What Are Self Help Evictions
If you take the law into your own hands to evict your tenant, that is what self help eviction is. You must not do this. You must go through the courts to evict a tenant.
A self help eviction is any one of the following actions to remove a non-paying tenant from your home: changing the locks to prevent the tenant from entering your property, threatening the tenant, turning off vital utility services, and remove a tenant’s personal property.
Never threaten self help eviction in order to get the non-paying tenant out. You can not threaten a tenant with changing the locks or shutting off the phone. Almost every state has statutes that prohibit threats of self help eviction.
If you have to go to court because you engaged in a self help eviction or threatened a self help eviction, the judge does not care that the tenant was behind on his rent. If the tenant is in possession of the premises and you now what him out but he refuses to leave, you simply must go through the correct eviction process with the court.
Do not even think about engaging in a self help eviction. There have been many cases where a landlord removed a tenant’s personal property and put it on the sidewalk or even in the trash. A judge could easily award your non-paying tenant with a $20,000 damages award. Most judges will not require the tenant to produce receipts for his belongings because such proof of purchase could have been disposed of in the lock out.
Where you will really get slammed in court if you engage in acts of self help eviction is under the common law intentional torts of conversion statutes. This means you exercised control over an item in a manner inconsistent with the rights of its owner which deprived the owner of its value. Secondly, you could be hit with trespass which is the unlawful entry upon the property of another enjoying right to possession. These are claims for relief are intentional torts which means that if the court finds you are liable, they can award both nominal and punitive damages to the tenant.

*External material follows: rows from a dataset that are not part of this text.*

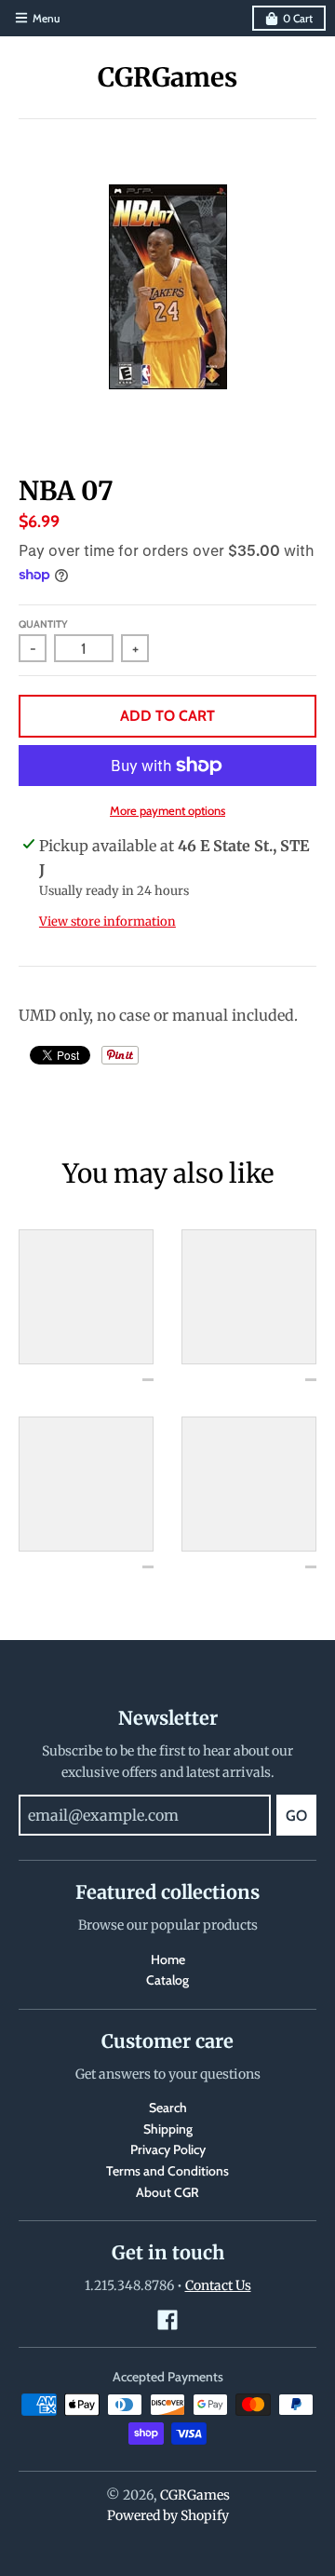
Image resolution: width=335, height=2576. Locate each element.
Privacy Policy (168, 2149)
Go (296, 1815)
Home (168, 1959)
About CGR (167, 2192)
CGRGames (167, 77)
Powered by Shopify (168, 2515)
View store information (107, 921)
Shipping (168, 2129)
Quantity (43, 623)
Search (168, 2107)
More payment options (167, 810)
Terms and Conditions (167, 2170)
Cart (298, 18)
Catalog (167, 1980)
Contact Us (218, 2285)
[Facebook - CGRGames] (167, 2320)
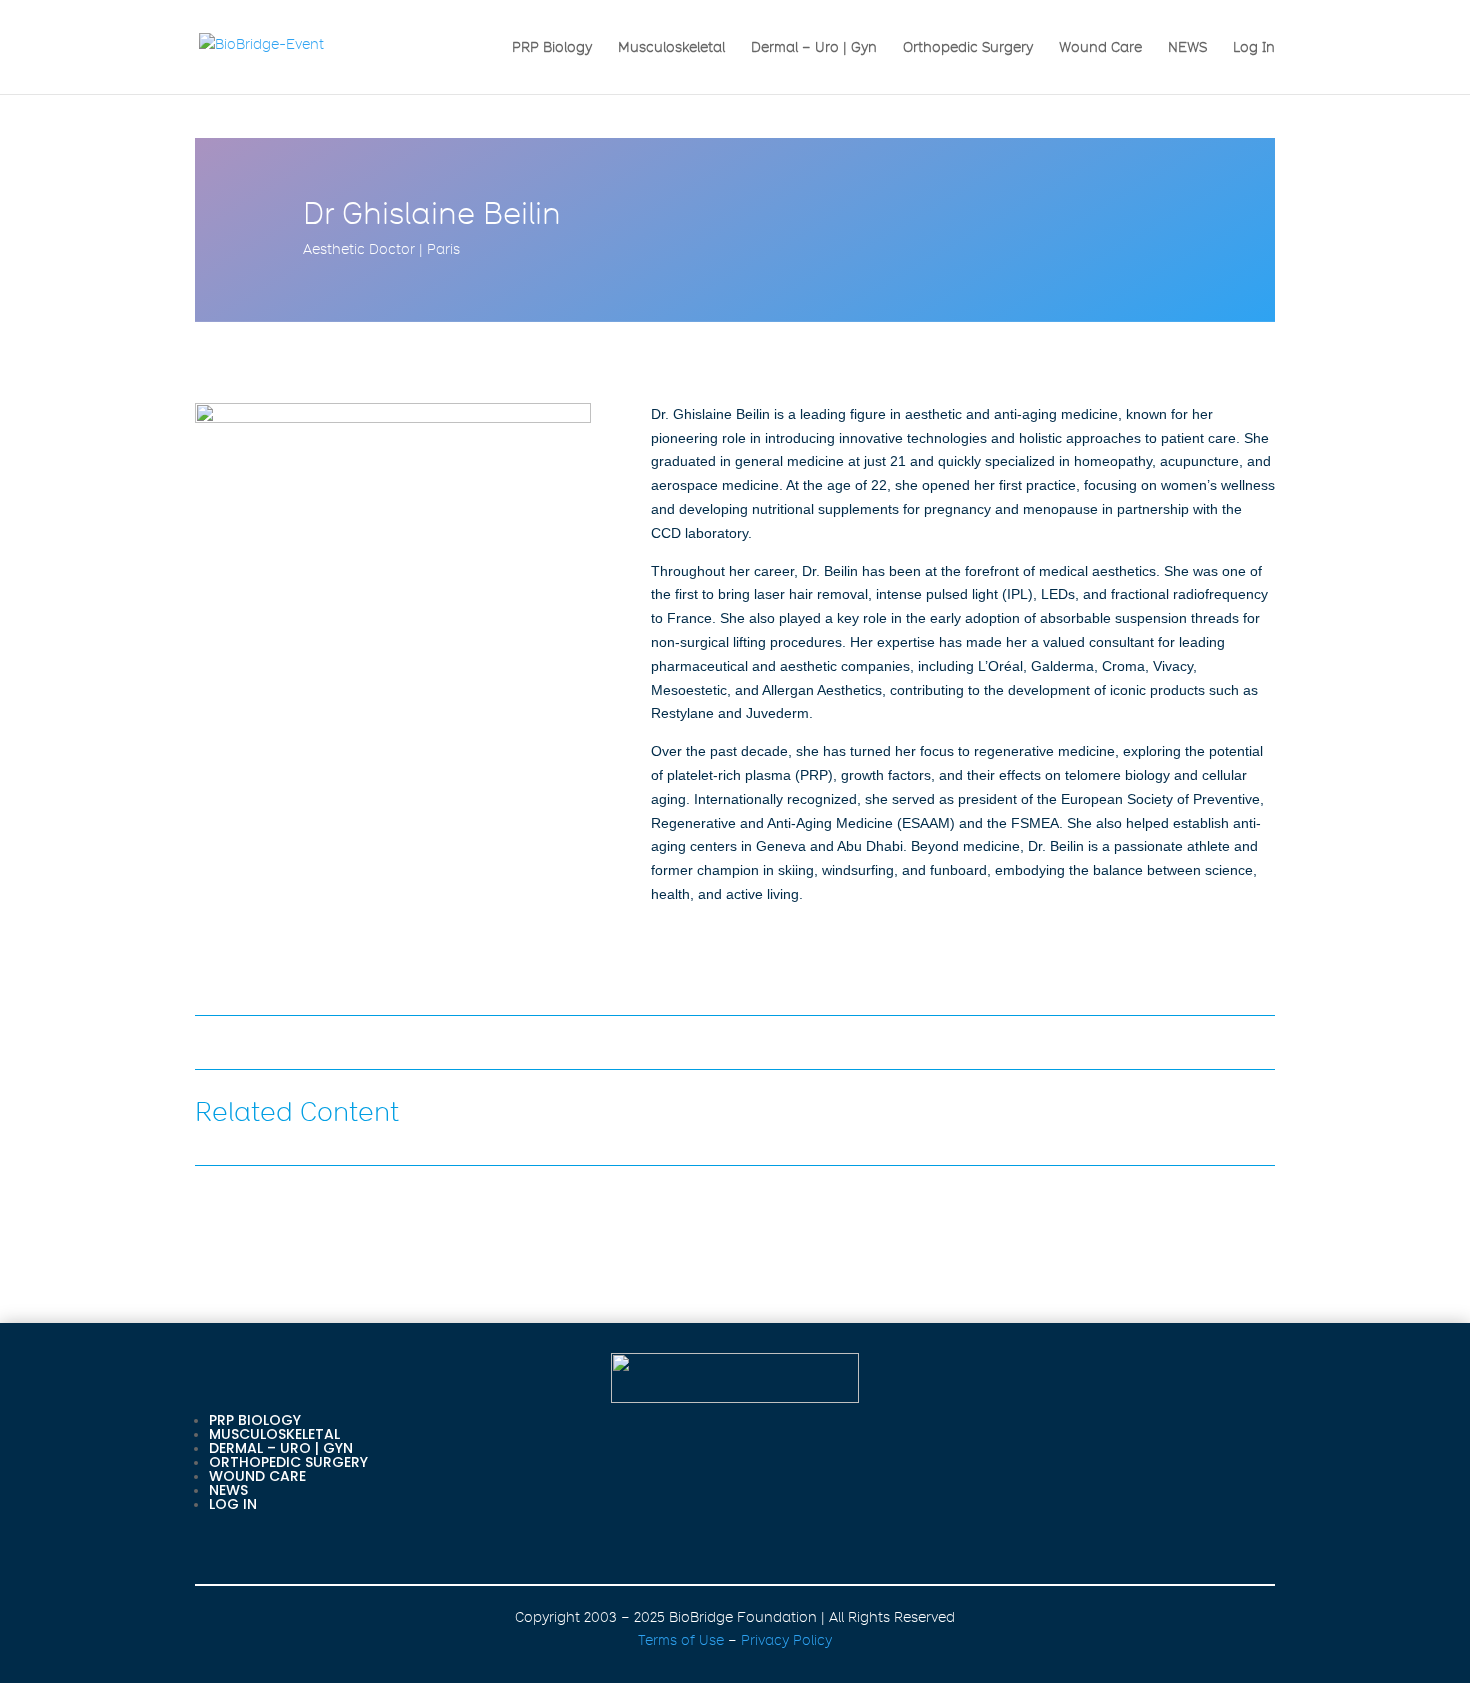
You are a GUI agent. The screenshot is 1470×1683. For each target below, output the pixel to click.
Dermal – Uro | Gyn (814, 47)
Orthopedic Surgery (968, 47)
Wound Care (1100, 47)
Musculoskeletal (671, 47)
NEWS (1187, 47)
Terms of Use (681, 1640)
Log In (1254, 47)
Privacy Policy (786, 1640)
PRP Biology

In the case of WILLIAM SPANO v. HANNA ABDALLA South Carolina Superior Court (October 3, 2002) Hanna Abdulla engaged in self help eviction by changing the locks and removing William Spano’s personal property from the premise to the sidewalk. Hanna Abdulla claimed that she thought the tenant had abandoned the premises. The court was not persuaded by her claim and awarded Spano $1,800 for the 3 months of rent expense he incurred to live elsewhere. The court further awarded $1,200 in punitive damages and attorneys fees.

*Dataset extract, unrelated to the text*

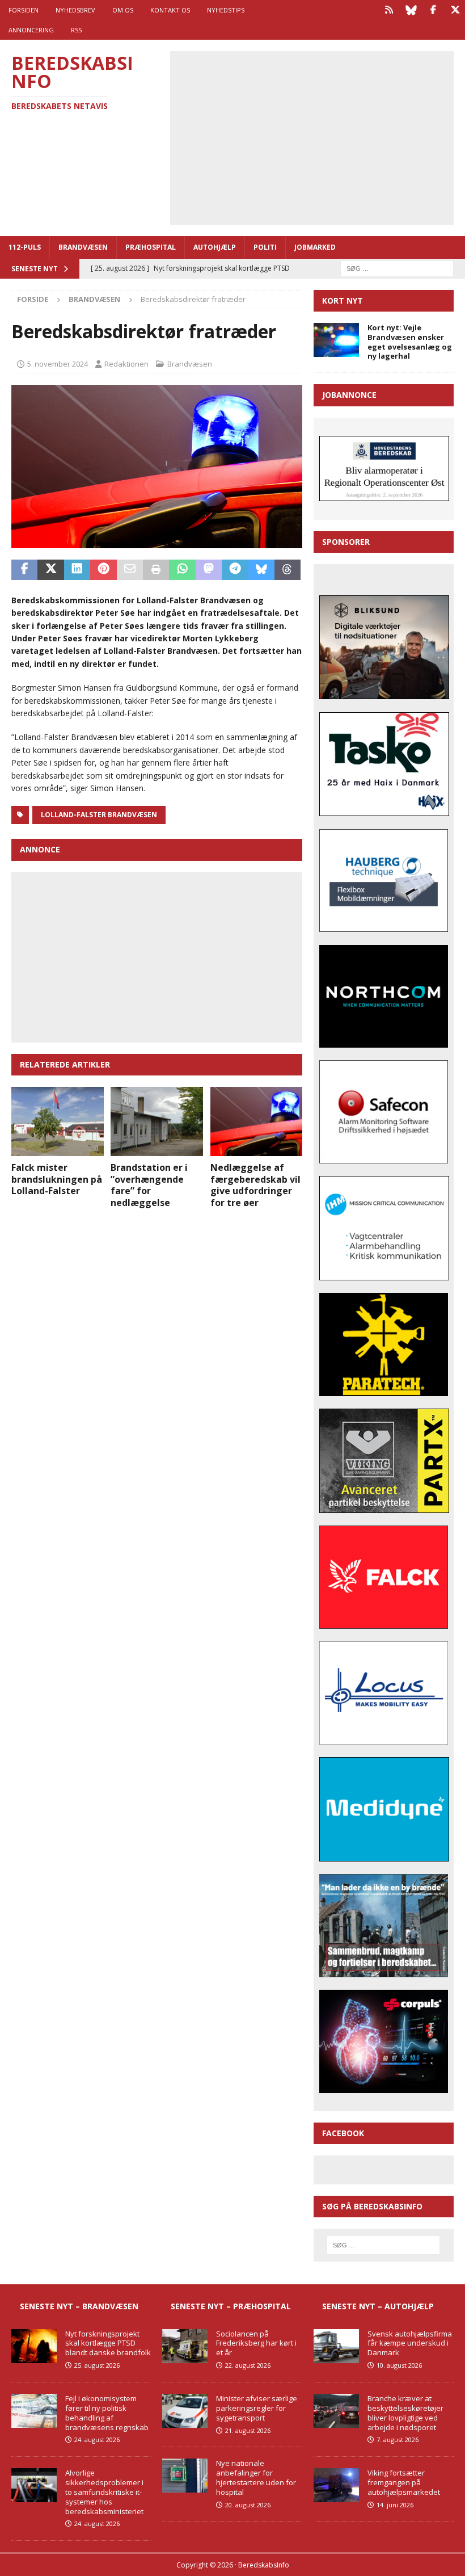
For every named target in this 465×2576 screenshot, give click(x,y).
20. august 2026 (247, 2505)
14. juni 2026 (395, 2505)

In Gordon v. Morris, 2001 Ohio App. (2-2-2001) the landlord changed the locks just before the end of the month after learning that the tenants had shut off the utilities and removed most of their belongings. The trial court awarded the tenants only $96.77 in actual damages (they had paid rent through the end of the month but were deprived of the use of the apartment, and this was the prorated amount). But the trial court further awarded $1,000.00 in punitive damages and $1,462.00 in attorneys fees.

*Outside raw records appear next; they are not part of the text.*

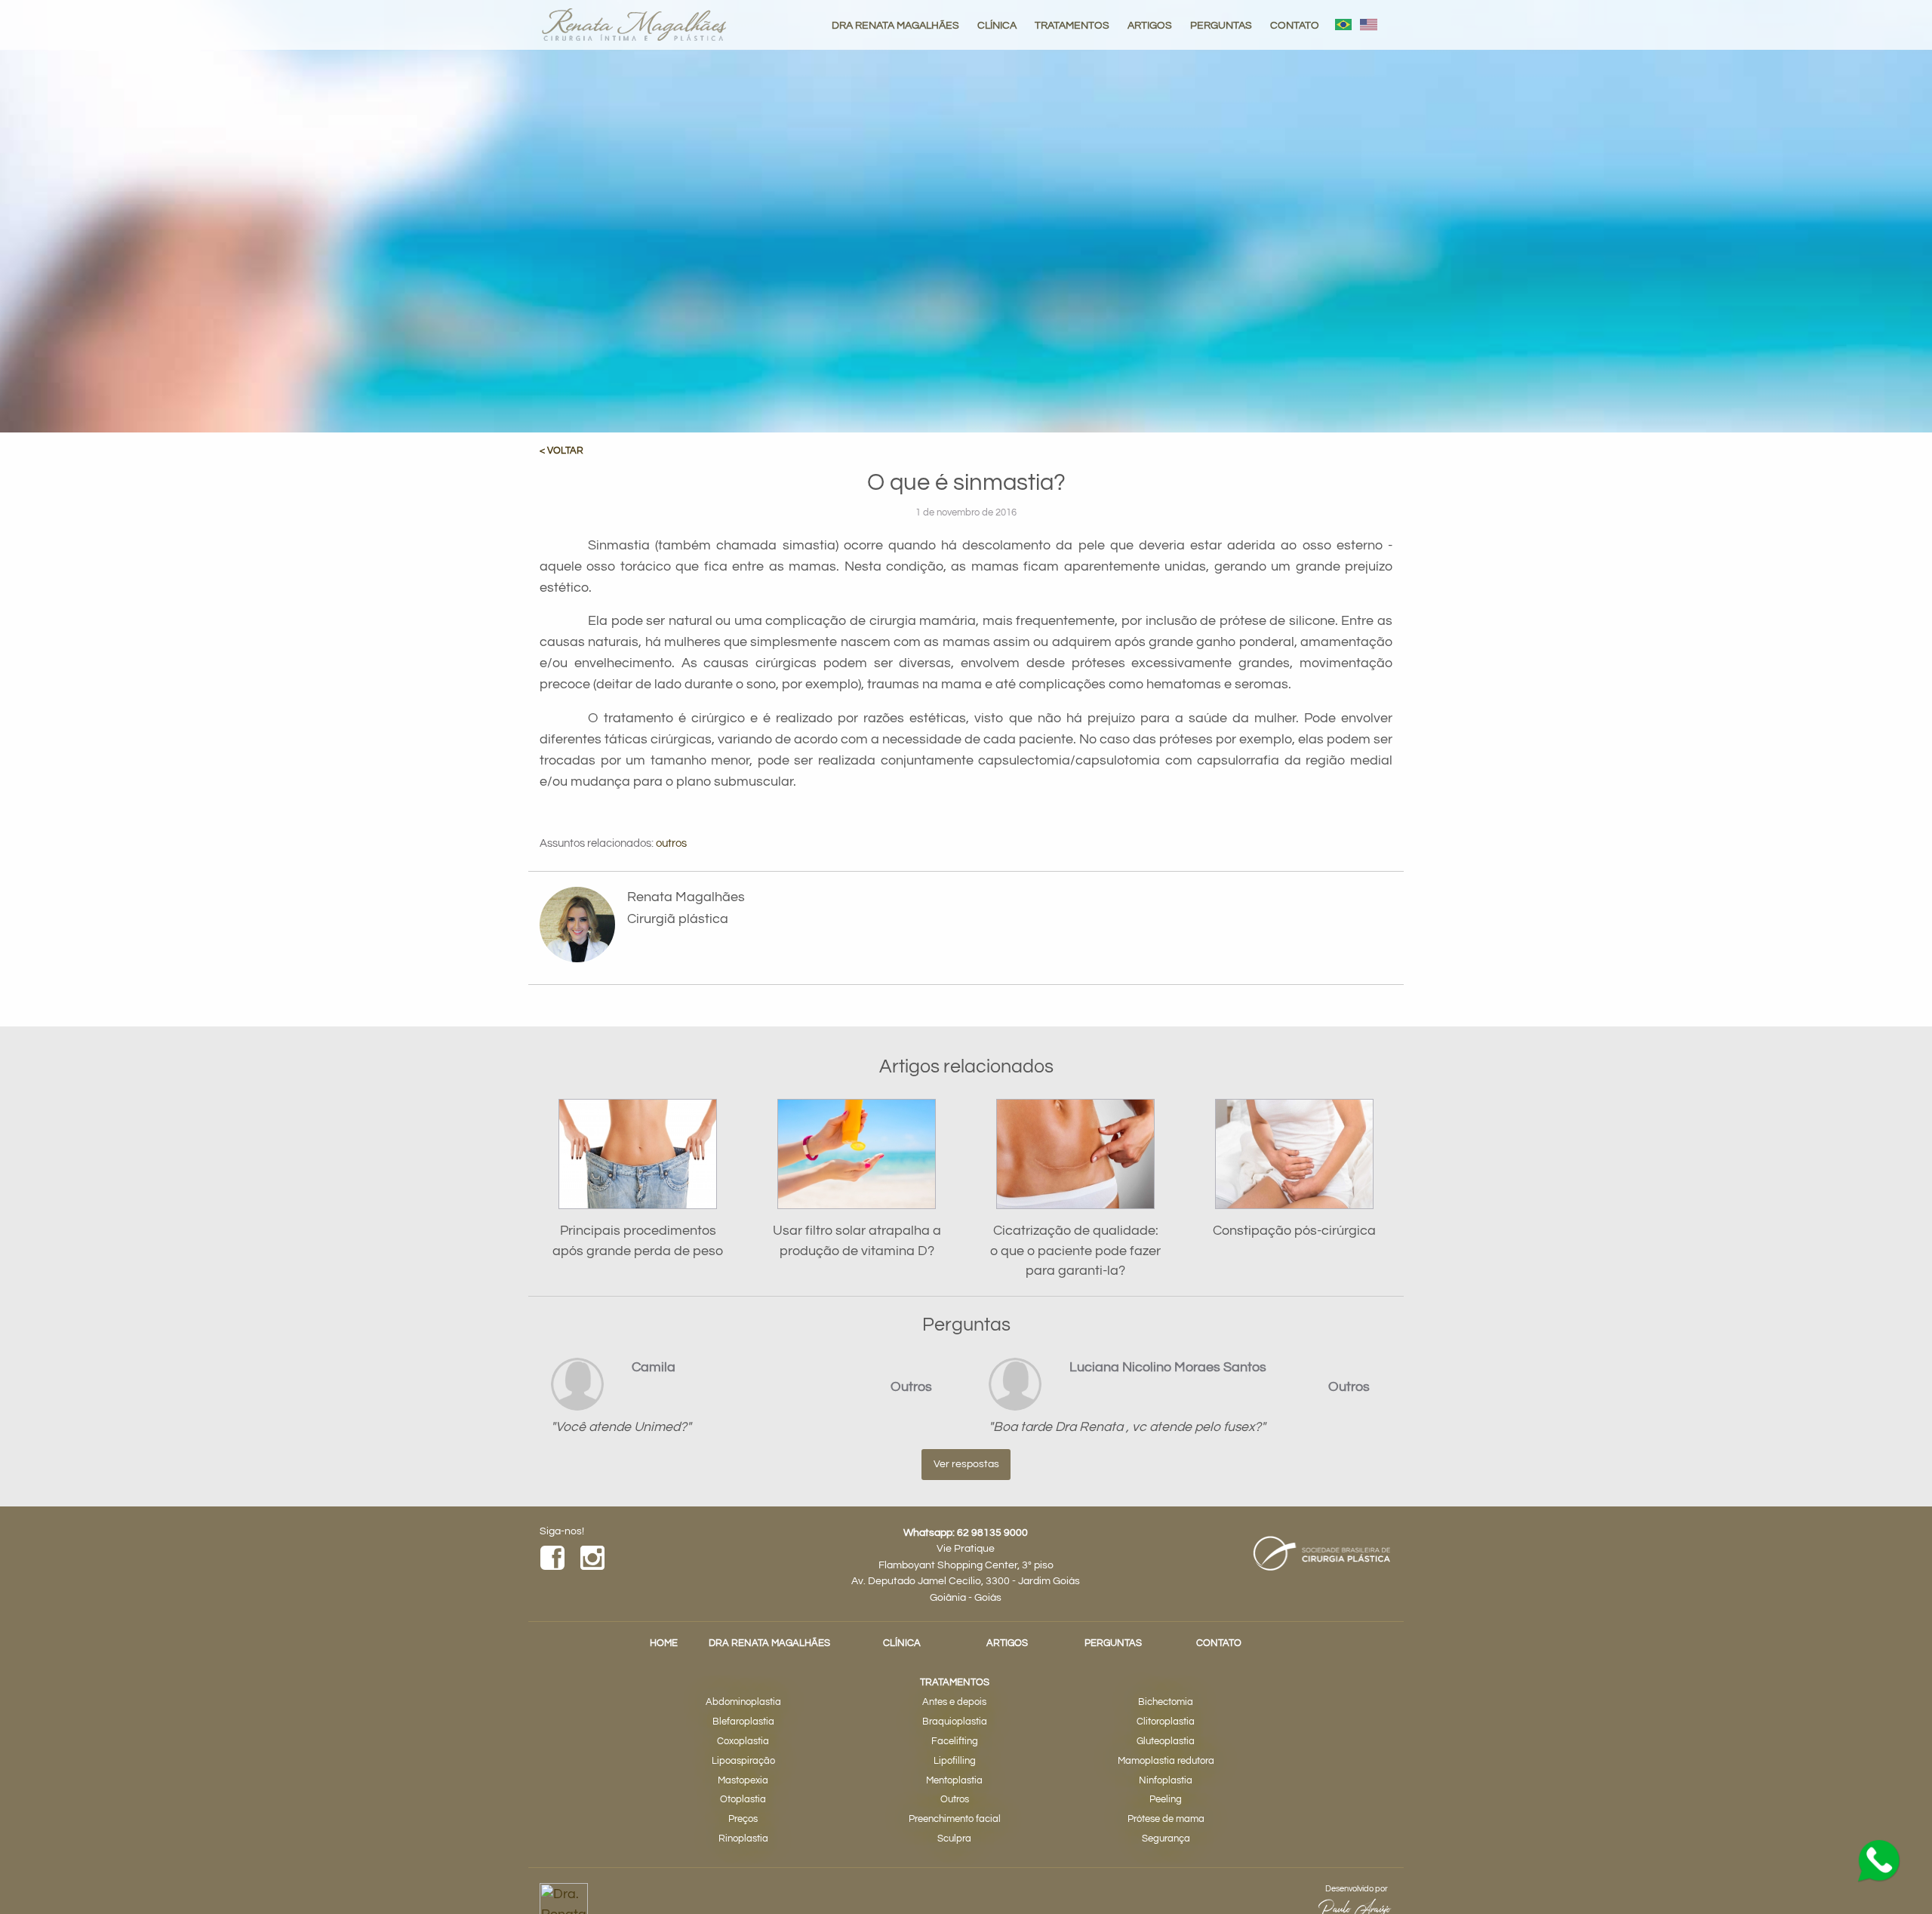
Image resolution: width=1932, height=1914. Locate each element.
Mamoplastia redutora (1166, 1761)
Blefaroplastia (743, 1722)
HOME (664, 1643)
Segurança (1166, 1839)
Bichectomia (1165, 1702)
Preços (743, 1819)
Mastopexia (743, 1781)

Keep this in proper perspective. The court is not “siding” with the tenant. What the court is doing is preserving the peace by stopping disturbances and violence that accompanies struggles for the possession of land. Think about it. If it was legal to turn off a tenant’s power or throw their stuff out on the sidewalk, that same angry tenant could turn violent and shoot you. While it may seem like the courts are siding with the tenant, they are actually protecting you. Just follow the court approved procedure for tenant evictions. If you do not know what that is, then you need to hire a professional property management company.